Thursday, September 9, 2010

Names ... and the importance of Naming things ...


I was reading a blog the other day when the author reminded me of a poem I read quite a few years ago now, on a continent way across the Pacific Ocean. It was ‘The Invitation’ by Oriah Mountain Dreamer and was all the rage at the time for fast-tracking a romance from the ‘getting to know you’ phase to ‘wild and satisfying sex’, sometimes in the span of a single night. This was in the days before the internet and you actually had to go out to dances and other communal gathering places for the purposes of getting laid.


It was also the most profound piece of writing I’ve ever read.


Anyway, back to the blog ... the author stated that he valued the poem in spite of it being written by some with such an outré name.


That got me to thinking of the importance we give names, and to the naming of things, ourselves, children, cats and dogs, inanimate objects. Who among us hasn’t given their favourite inanimate object (computer, car, motorbike, screwdriver) a name?


Why? Because names help us personalise a world that is increasingly impersonal. It helps demystify the unknowable so that even though its still unknowable, we can still have a personal and workable relationship with it.


Then there’s that ‘first impression’ thing.
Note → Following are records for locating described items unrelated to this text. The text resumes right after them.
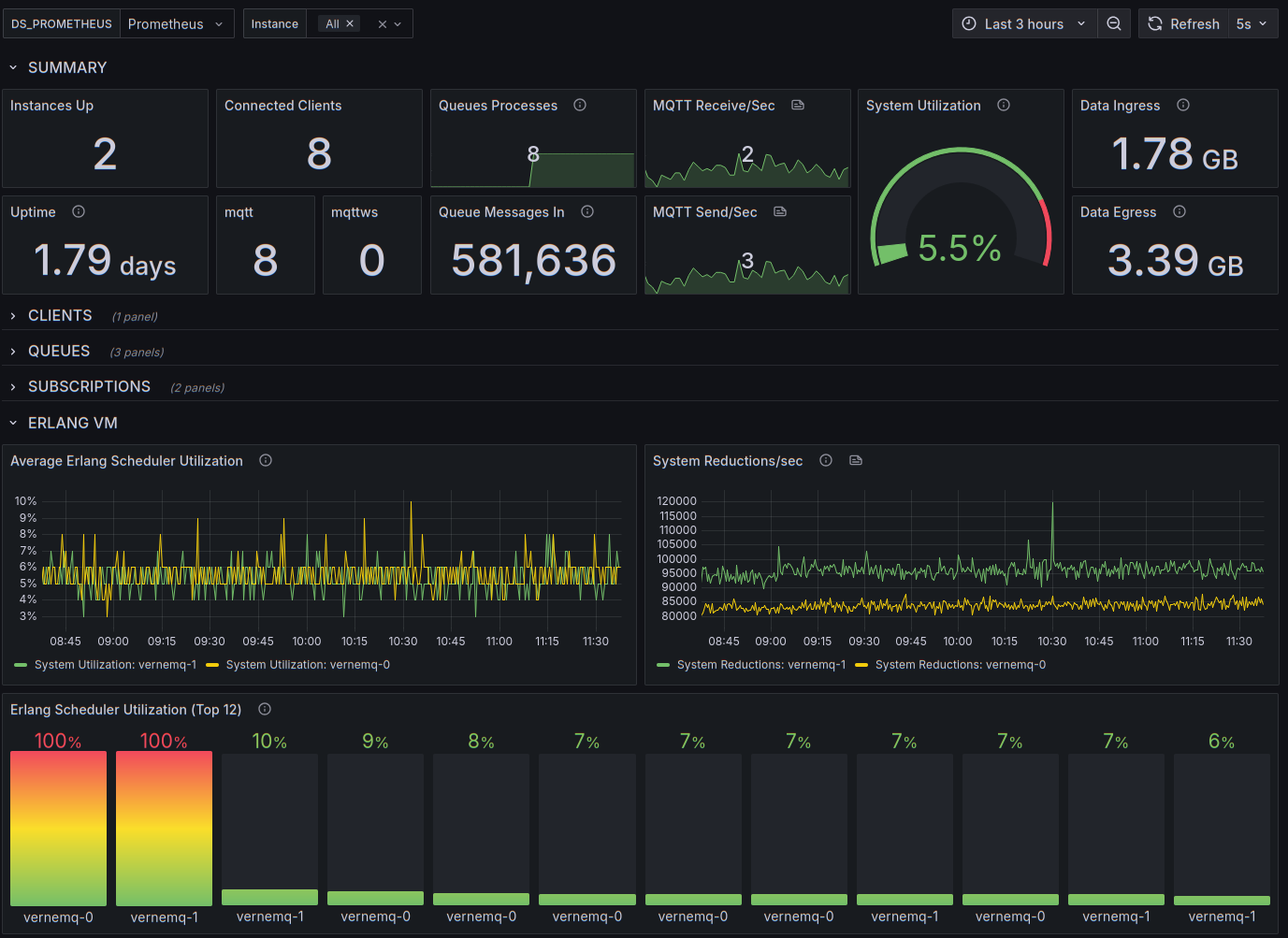The width and height of the screenshot is (1288, 938).
Task: Click the System Reductions/sec info icon
Action: click(x=826, y=460)
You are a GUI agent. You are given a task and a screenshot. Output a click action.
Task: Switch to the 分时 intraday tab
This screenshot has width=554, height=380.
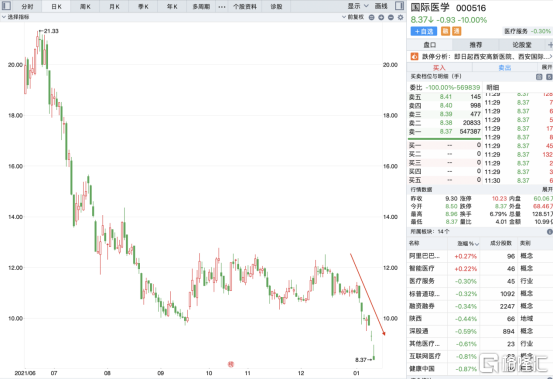27,6
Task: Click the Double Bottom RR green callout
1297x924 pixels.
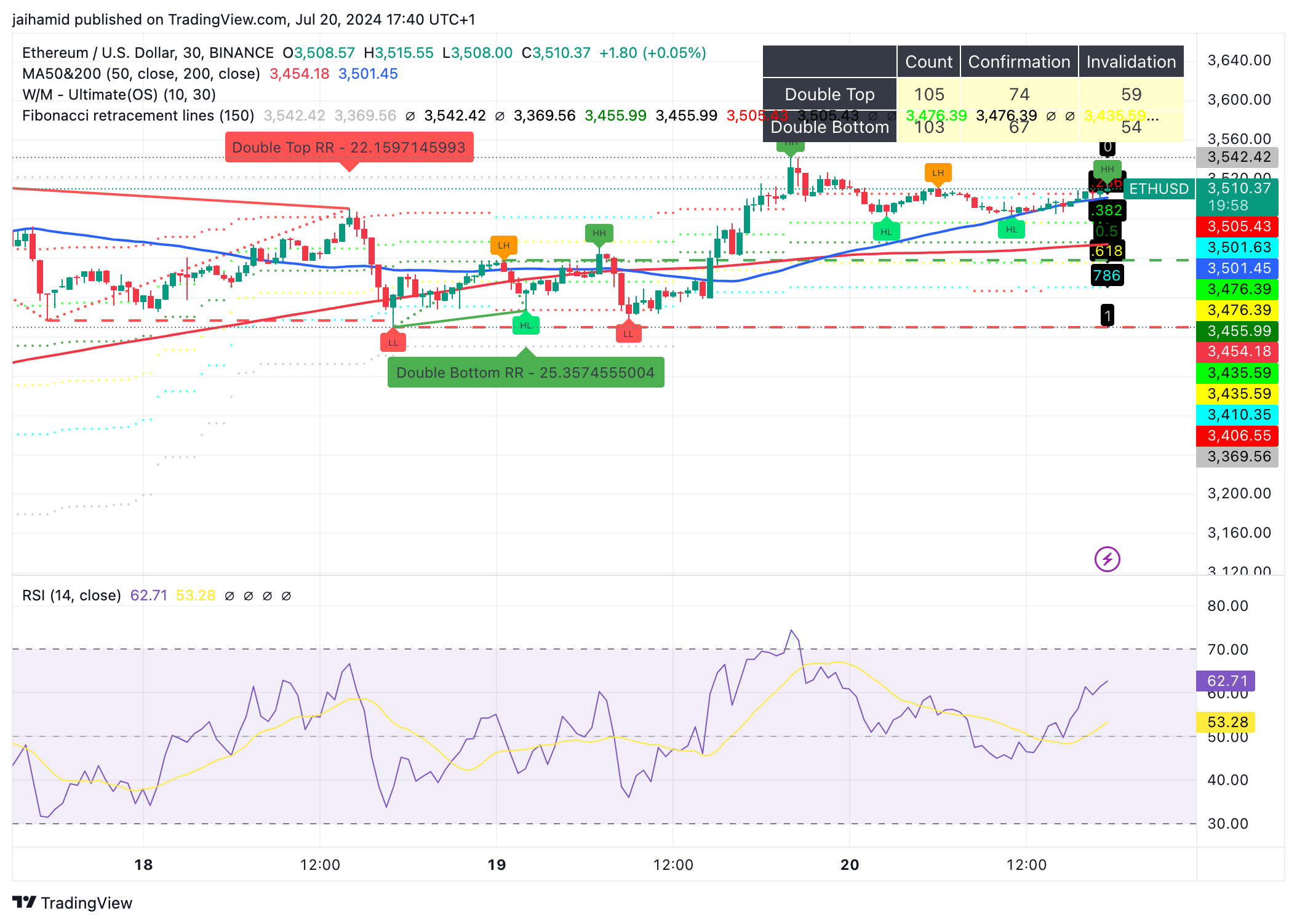Action: (525, 373)
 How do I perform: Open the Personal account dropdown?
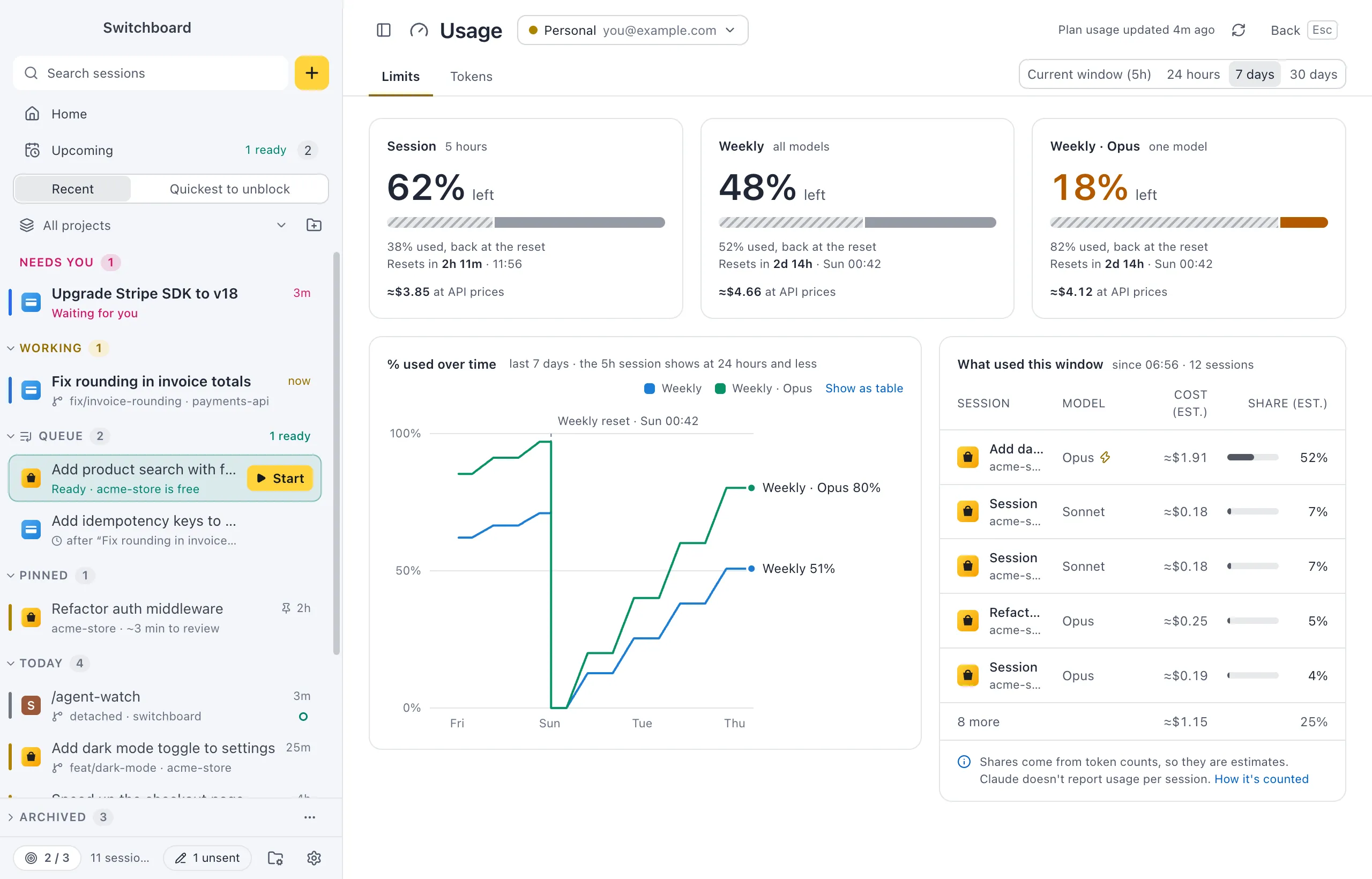632,29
One version of a first impression is visual, what someone/thing looks like (how we interpret and judge what we are looking at is a whole ‘nuther kettle of kittens) Another version of a first impression happens when we haven’t yet met the person in real life, but see their name, like an author perhaps, and built a whole image around our interpretation of it. How often have you said, “But she doesn’t look like a Millicent.” (A whole ‘nuther ‘nuther kettle full) Getting the name just right is a multi-billion dollar business; ask any advertising executive!


The blog writer had a preconceived set of notions of what a woman poets name should be and I guess Oriah didn’t fit the bill. When he took a second look though, he found a gem.


So, when Billy Shakespeare asked us to ponder ...

“What’s in a name? That which we call a rose

By any other name would smell as sweet”

Romeo and Juliet (Act 2, scene 2)


.. we can truthfully answer ...


“There are more things in heaven and earth, Horatio,

Than are dreamt of in your philosophy.”